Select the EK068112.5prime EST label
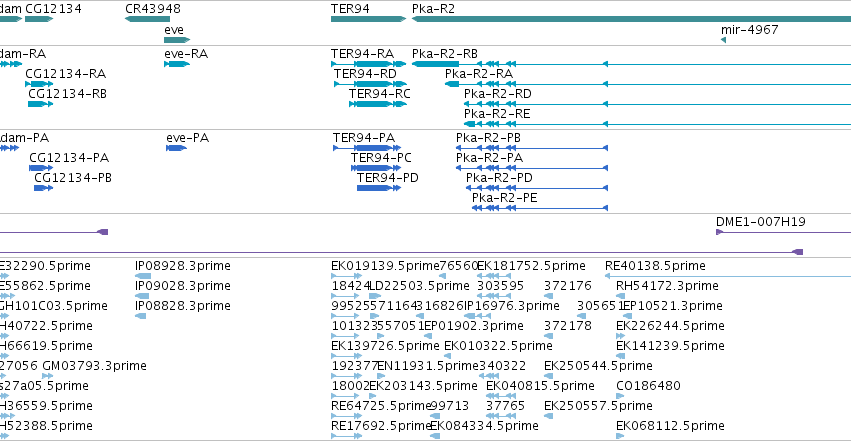 tap(670, 426)
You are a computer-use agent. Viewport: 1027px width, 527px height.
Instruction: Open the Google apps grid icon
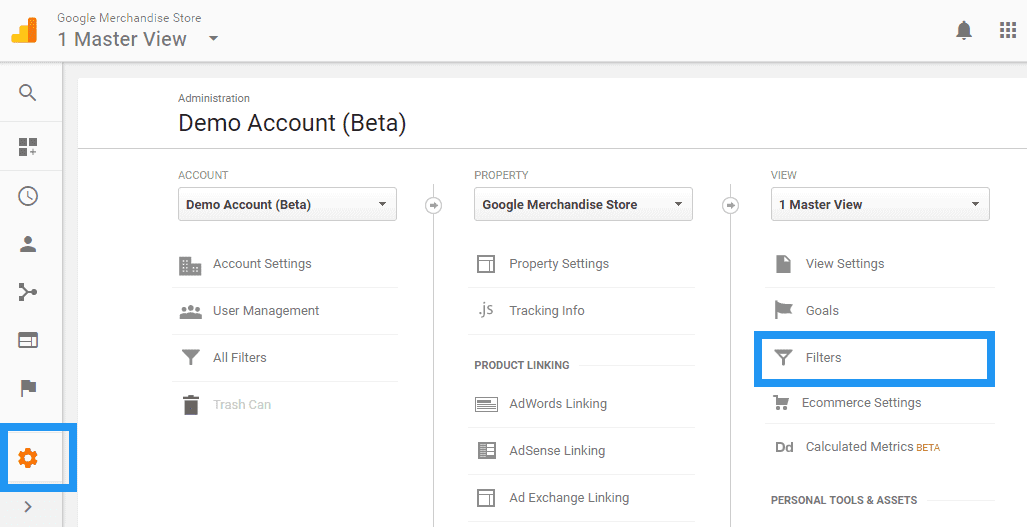pos(1008,30)
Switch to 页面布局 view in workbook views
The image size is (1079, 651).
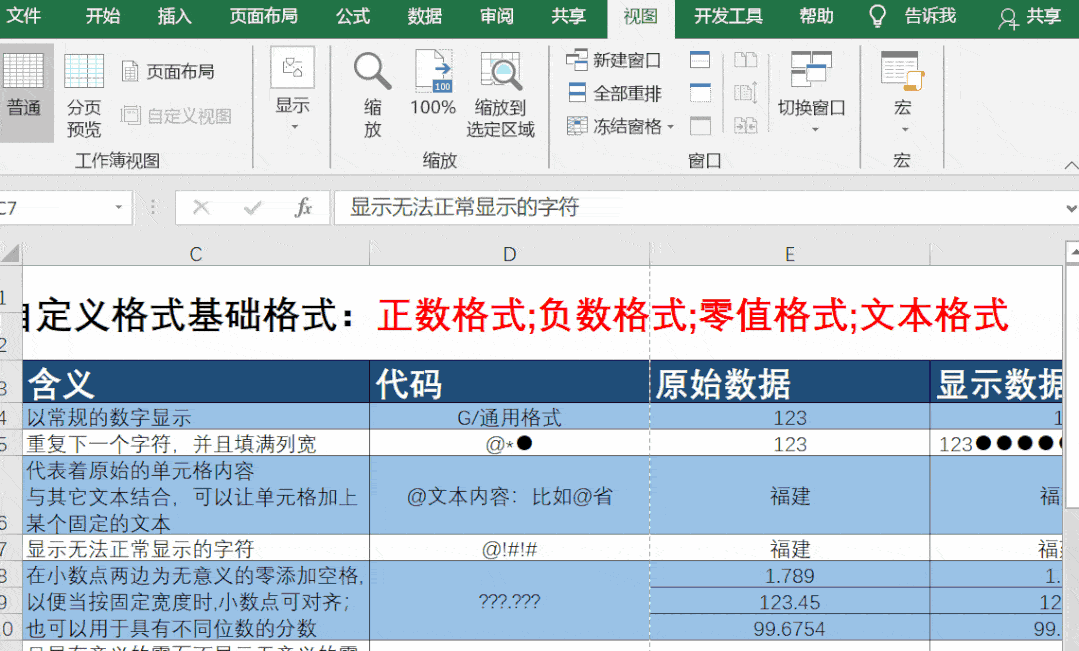168,72
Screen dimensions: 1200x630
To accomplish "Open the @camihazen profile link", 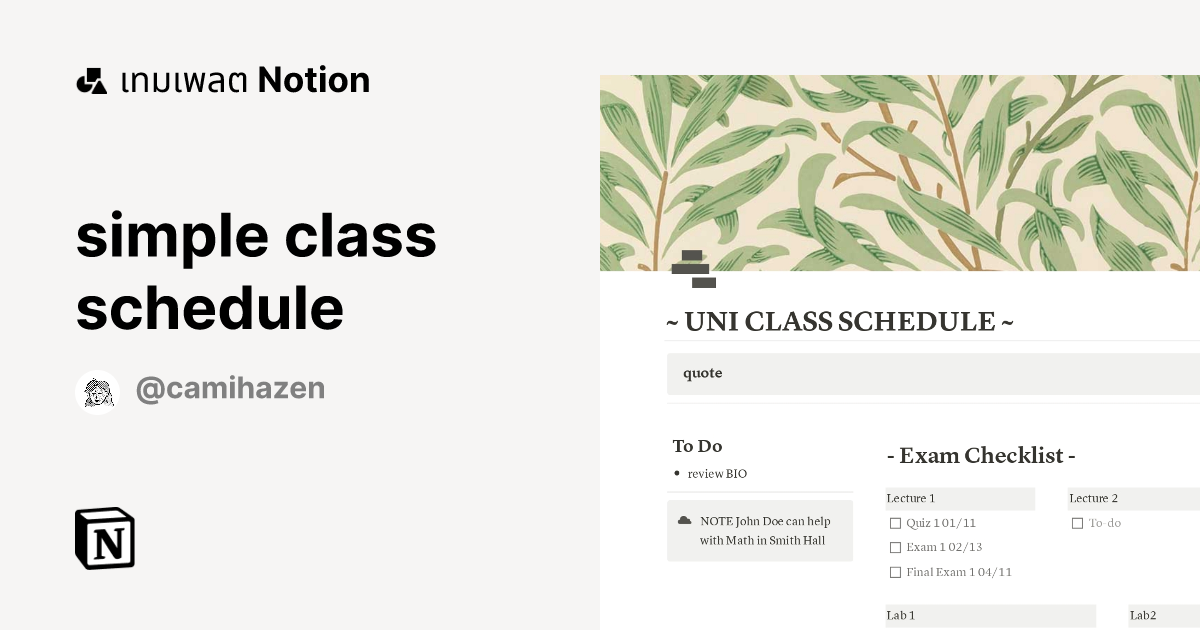I will tap(230, 388).
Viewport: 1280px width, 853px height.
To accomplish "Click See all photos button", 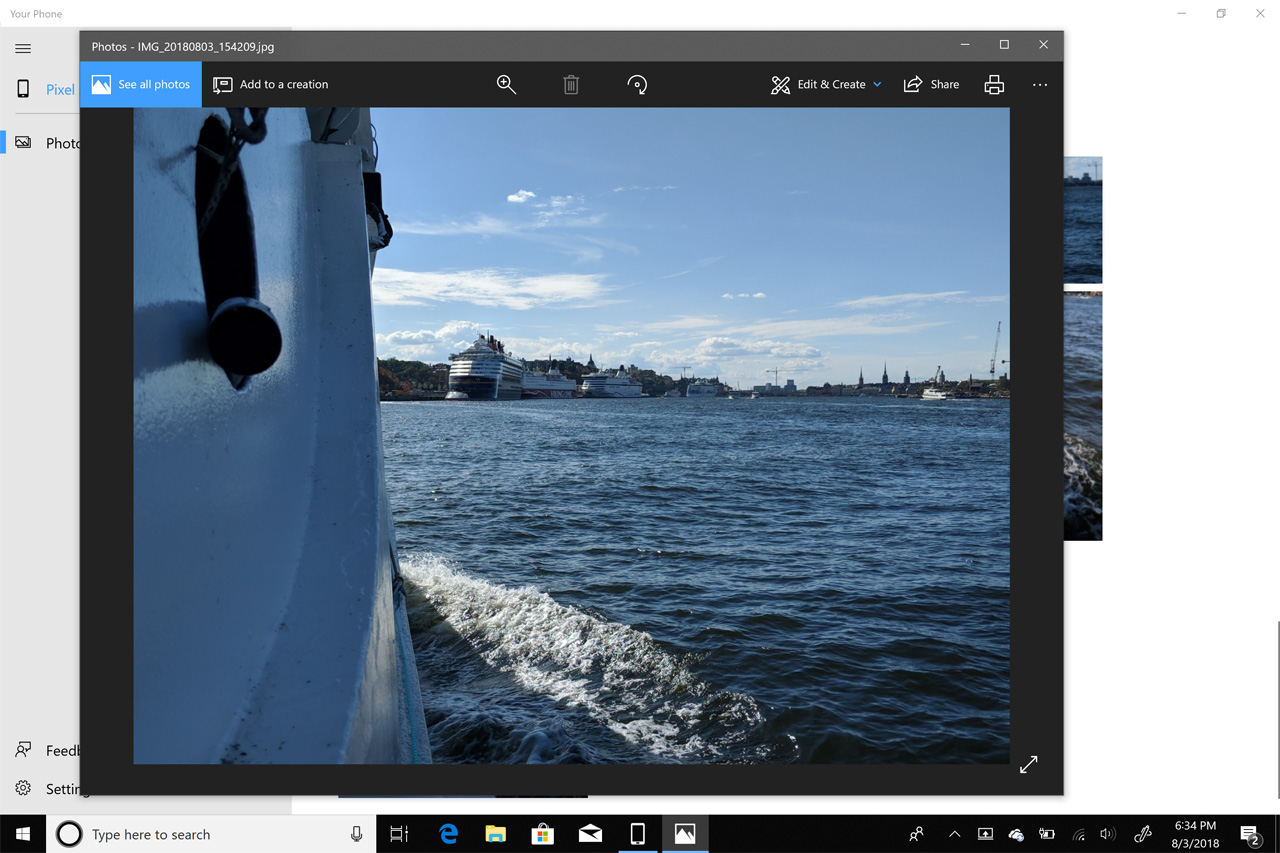I will (141, 85).
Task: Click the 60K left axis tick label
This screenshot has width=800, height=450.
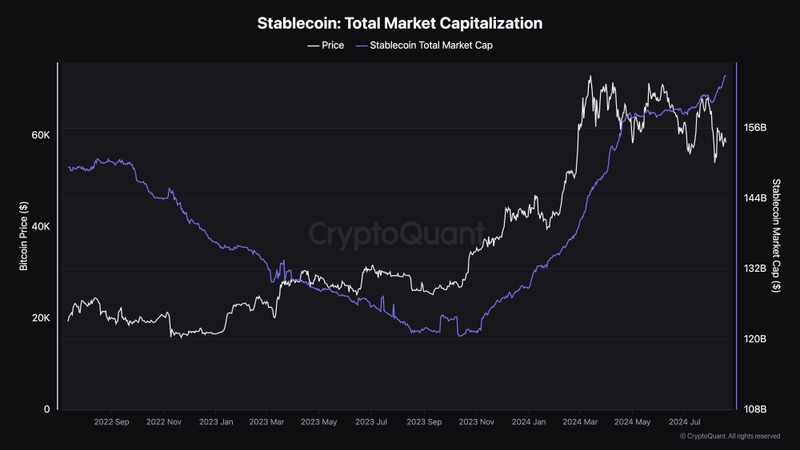Action: [41, 134]
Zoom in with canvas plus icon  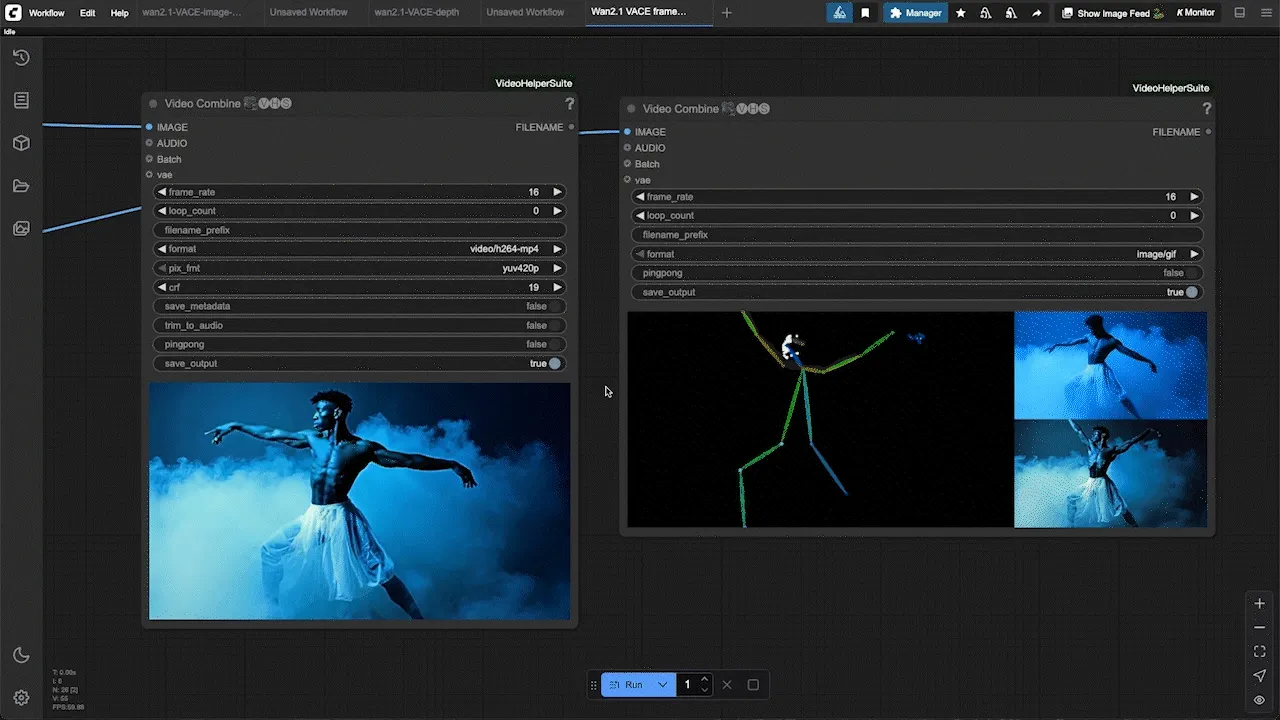pos(1260,603)
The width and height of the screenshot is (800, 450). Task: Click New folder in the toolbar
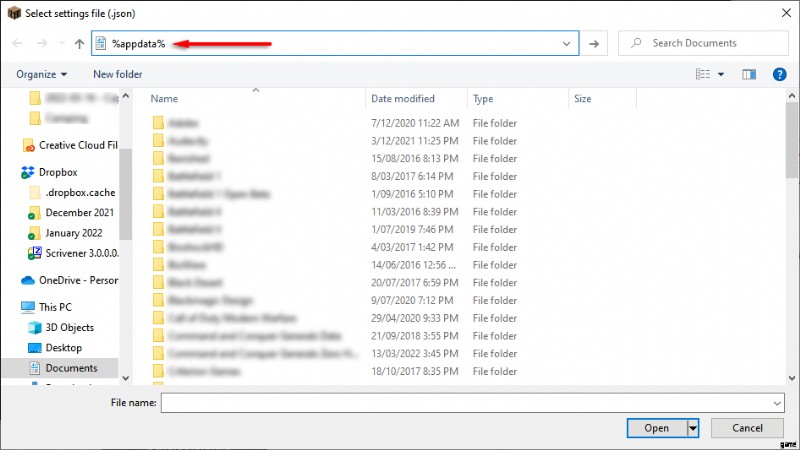(x=117, y=74)
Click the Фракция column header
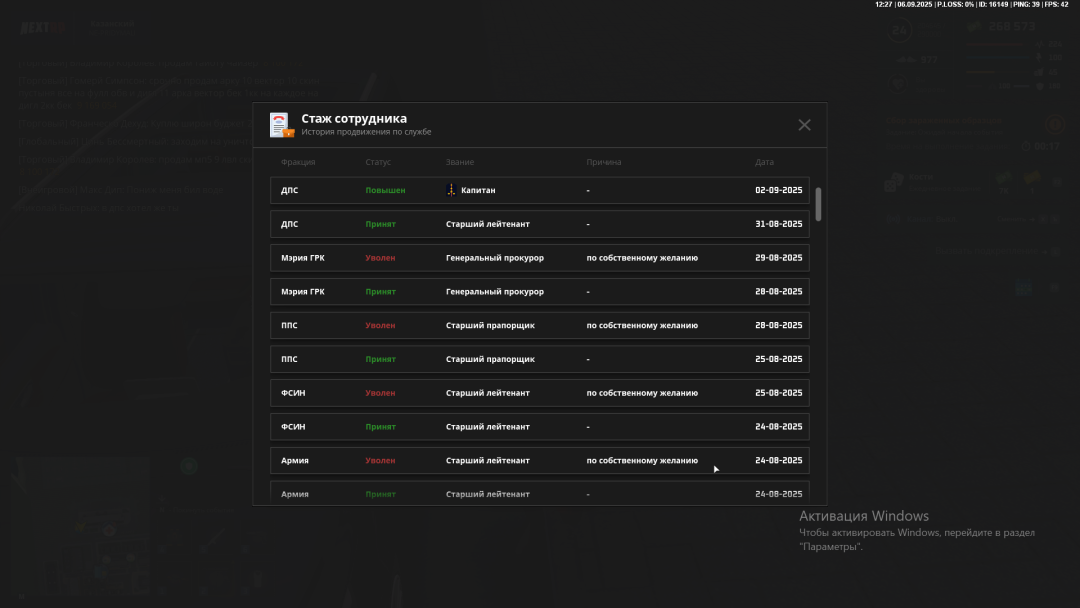The image size is (1080, 608). pyautogui.click(x=298, y=162)
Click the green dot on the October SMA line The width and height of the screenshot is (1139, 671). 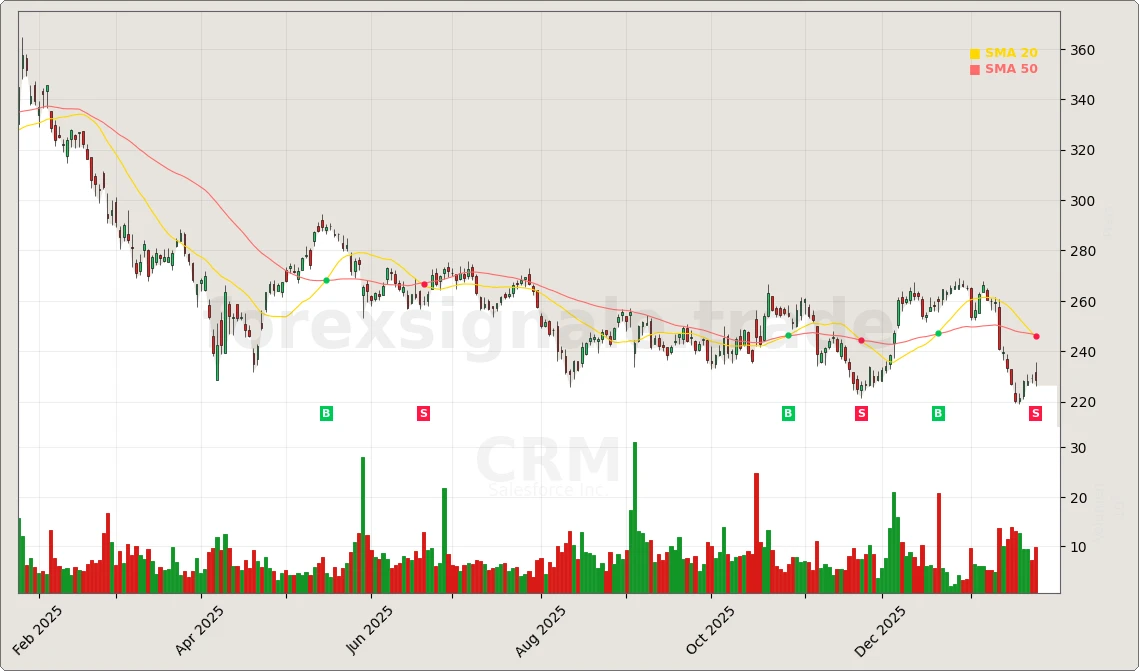789,336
________________________________________
* [What this task involves]:
Across all the records above, how many lines hold the word "Viewport"? Answer with only that number.

* [Answer section]:
2